READING TEXT –
-- Opening Marker --

A quick look at Seeking Alpha’s main page for the SPDR S&P Regional Banking ETF (NYSEARCA:KRE) leaves little doubt: many smart and well-informed analysts seem to think that this is a great opportunity to buy the dip in regional bank stocks. Four of the five articles written after the SVB Financial (SIVB) collapse support a buy rating, while the other merely considers KRE a hold.
I can understand the rationale. While certain players in the financial sector appear to be in deep trouble, the global financial system at large still seems to be structurally sound. Then, why not just buy a diversified basket of bank stocks that has corrected 30% in the past few days alone, as is the case of KRE (see below), and patiently await the rebound?
To me, the reason is simple: even if the reward potential exists, and it probably does, the risks associated with it are disproportionately large. Investing in regional banks will eventually make a lot of sense, in my opinion, but the right time to do so might not be right now.
Short-term pain, long-term gain
Maybe I am just getting old and cranky, but there are certain behaviors in the market that bother me. One of them is the pursuit of potentially outsized future returns without proper regard for risks — as if one were not the mirror image of the other.
If all that mattered were gain opportunities, I would consider KRE (1) a tossup in the short term, albeit with a bearish bias, and (2) probably a good investment for the very long term.
As I argued in a few of my recent articles, “an economic slowdown is a near certainty [and] I don’t think that a recession has been this obviously telegraphed in many decades.” Because regional bank stocks are heavily correlated with the broad equities market and economic cycles, I think that the current landscape does not bode well for the sub-sector. However, given enough time (think many years), the financial services space is likely to recover, as it has in previous crises, and regional bank stocks should move well past previous highs.

-- Closing Marker --

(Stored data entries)
-- Opening Marker --

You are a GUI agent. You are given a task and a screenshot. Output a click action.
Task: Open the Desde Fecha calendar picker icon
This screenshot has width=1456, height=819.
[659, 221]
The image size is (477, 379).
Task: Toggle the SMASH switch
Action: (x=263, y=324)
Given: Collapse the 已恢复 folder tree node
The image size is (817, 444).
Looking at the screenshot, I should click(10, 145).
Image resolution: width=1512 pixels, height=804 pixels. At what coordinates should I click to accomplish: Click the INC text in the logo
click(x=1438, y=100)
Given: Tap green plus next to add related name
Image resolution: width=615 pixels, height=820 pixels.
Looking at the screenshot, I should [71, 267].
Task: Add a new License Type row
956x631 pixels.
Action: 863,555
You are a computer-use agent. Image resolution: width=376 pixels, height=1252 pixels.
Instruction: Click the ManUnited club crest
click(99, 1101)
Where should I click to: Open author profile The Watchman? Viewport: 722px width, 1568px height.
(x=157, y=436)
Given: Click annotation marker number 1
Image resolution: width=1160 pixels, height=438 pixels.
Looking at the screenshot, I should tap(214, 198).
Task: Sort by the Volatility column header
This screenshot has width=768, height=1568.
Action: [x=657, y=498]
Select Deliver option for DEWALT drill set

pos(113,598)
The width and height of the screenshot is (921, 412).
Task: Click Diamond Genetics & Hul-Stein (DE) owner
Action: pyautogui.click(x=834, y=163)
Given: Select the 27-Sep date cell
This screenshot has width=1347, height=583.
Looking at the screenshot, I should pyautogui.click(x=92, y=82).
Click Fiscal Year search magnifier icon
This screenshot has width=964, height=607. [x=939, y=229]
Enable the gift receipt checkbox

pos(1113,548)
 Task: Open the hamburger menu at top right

-- Closing Marker --

EXERCISE BRIEF –
Extract the passage of the regional bank stocks text between "To me, the reason" and "be right now.", inclusive. Rely only on the text for what comes next, not the rows.

PROBLEM SOLUTION –
To me, the reason is simple: even if the reward potential exists, and it probably does, the risks associated with it are disproportionately large. Investing in regional banks will eventually make a lot of sense, in my opinion, but the right time to do so might not be right now.